=== Activity ===
The lines from the one containing "Image resolution: width=899" through the final line of the listing below are what the answer must repeat, exactly and only, leaving pictures out.

========

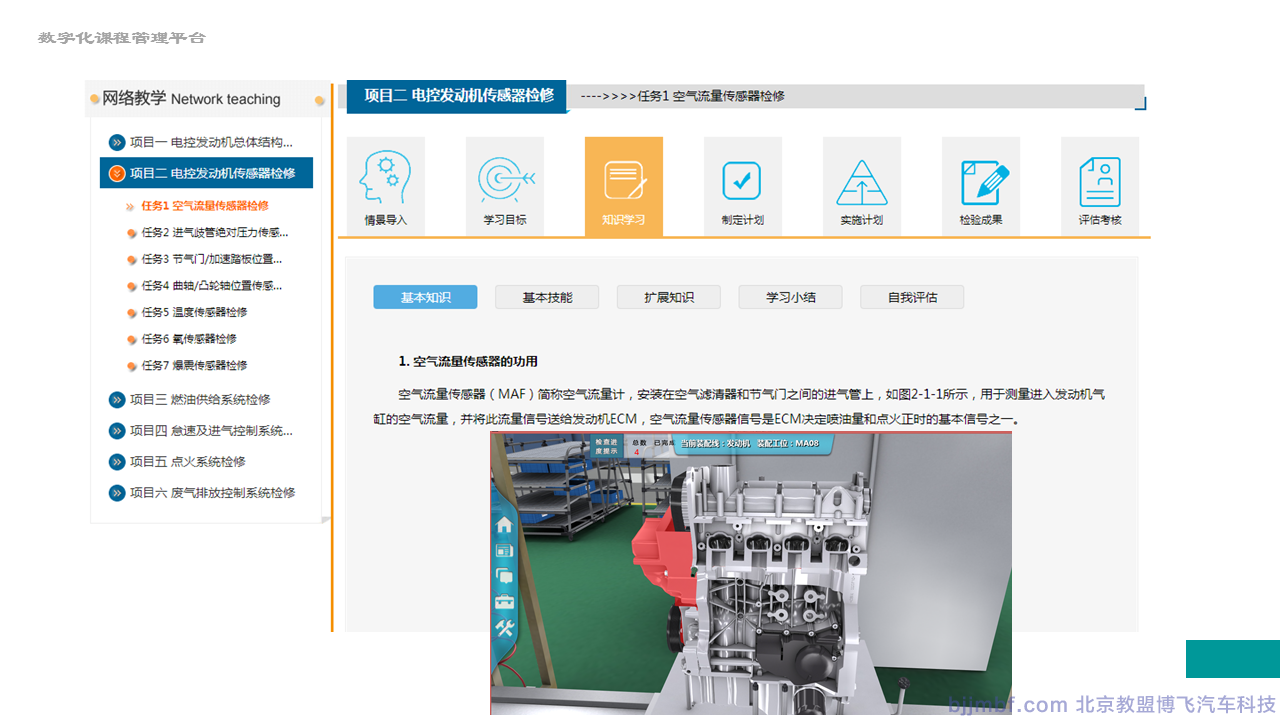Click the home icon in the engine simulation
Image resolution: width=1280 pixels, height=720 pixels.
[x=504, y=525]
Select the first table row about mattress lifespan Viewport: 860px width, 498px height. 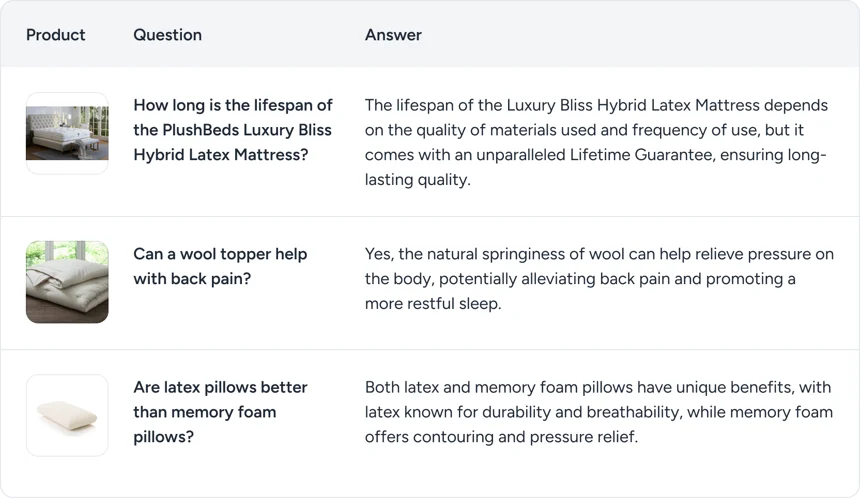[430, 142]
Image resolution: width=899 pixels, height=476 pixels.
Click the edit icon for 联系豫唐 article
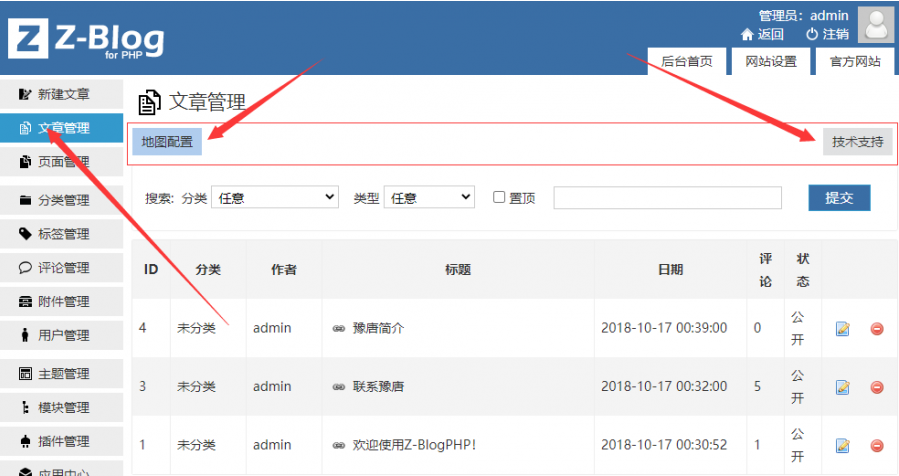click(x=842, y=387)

========

=== Response box ===
Image resolution: width=899 pixels, height=476 pixels.
Click the edit icon for 联系豫唐 article
click(x=842, y=387)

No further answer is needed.